(Data excerpts)
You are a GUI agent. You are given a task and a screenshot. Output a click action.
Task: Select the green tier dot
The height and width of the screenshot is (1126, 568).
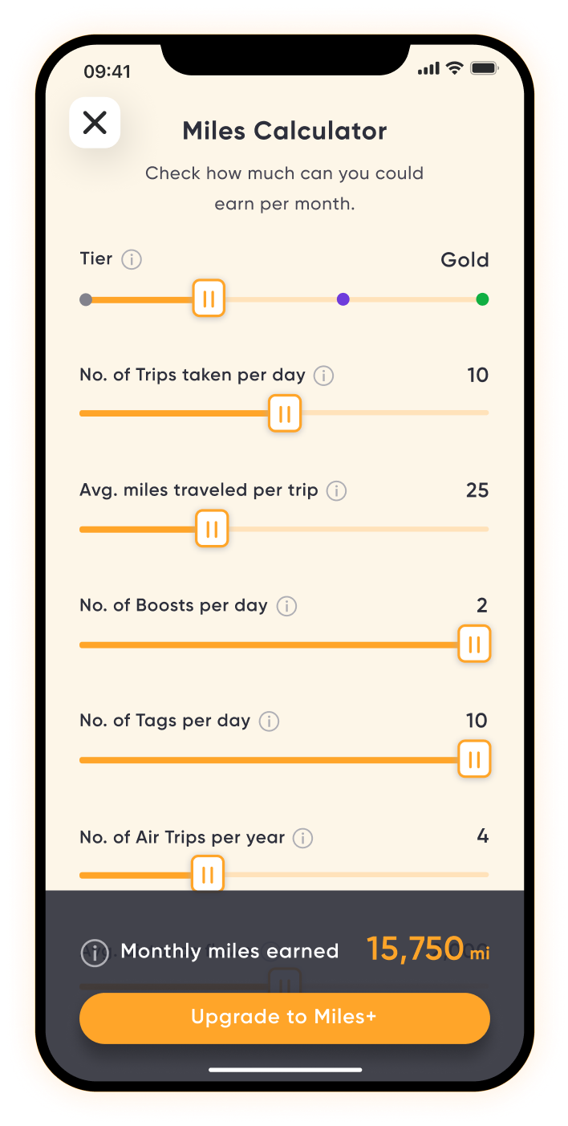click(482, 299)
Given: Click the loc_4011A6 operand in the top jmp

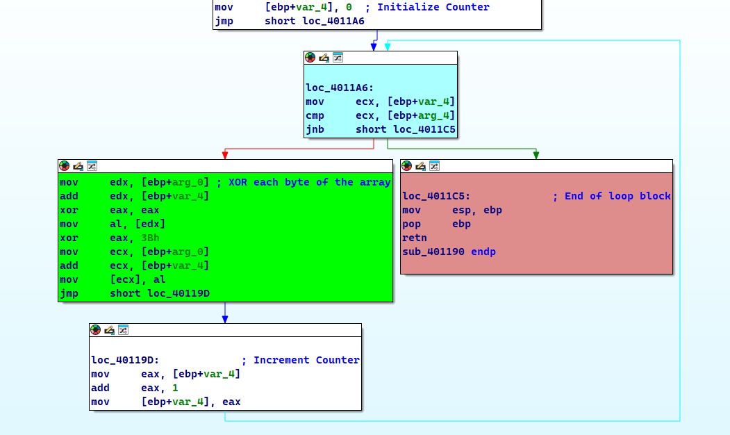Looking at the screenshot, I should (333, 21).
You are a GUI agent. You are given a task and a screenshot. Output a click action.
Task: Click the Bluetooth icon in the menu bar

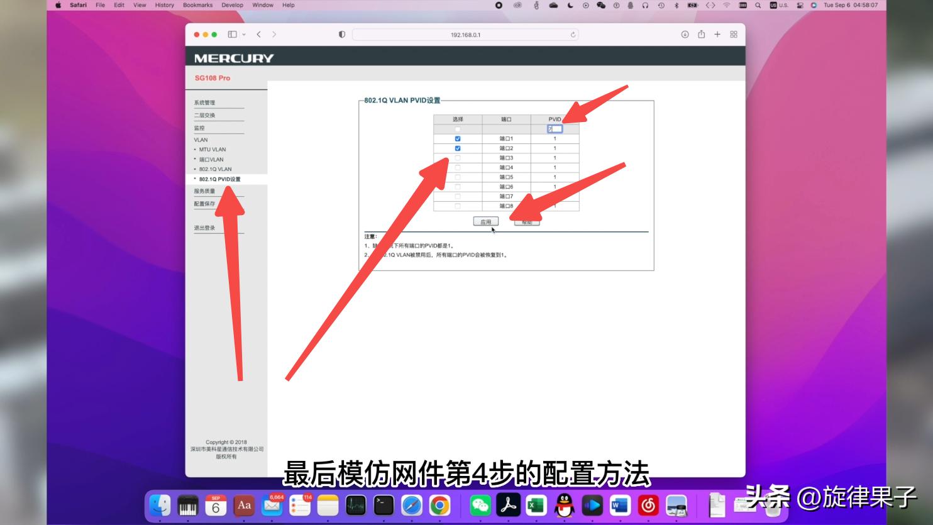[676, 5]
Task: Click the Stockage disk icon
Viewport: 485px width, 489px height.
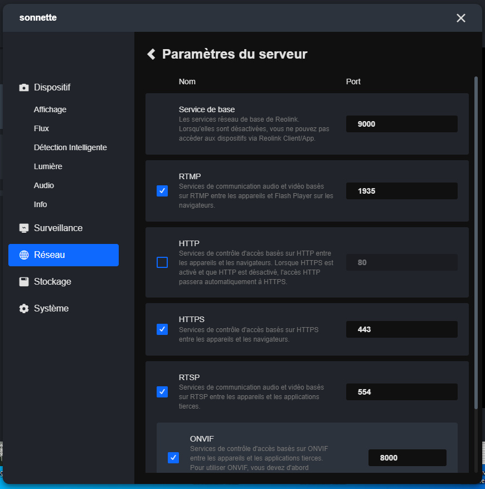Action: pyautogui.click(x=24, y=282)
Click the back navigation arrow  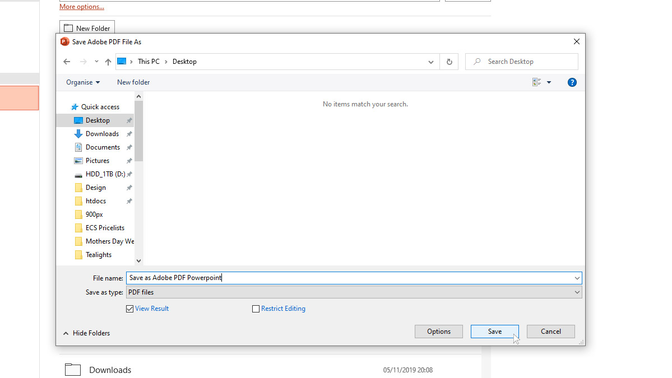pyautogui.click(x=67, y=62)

**Problem to solve:**
Each line from the start of the entries through the line with "Task: Click the Stockage disk icon" is to be restated exactly, and the pictures are to be skipped.

**Answer space:**
You are a GUI agent. You are given a task and a screenshot. Output a click action.
Task: Select the green tier dot
The height and width of the screenshot is (1126, 568).
click(482, 299)
Given: Click the loc_4011A6 operand in the top jmp

Looking at the screenshot, I should (333, 21).
You are a GUI agent. You are given a task and a screenshot. Output a click action.
Task: Click the Bluetooth icon in the menu bar

[676, 5]
Task: Click the Stockage disk icon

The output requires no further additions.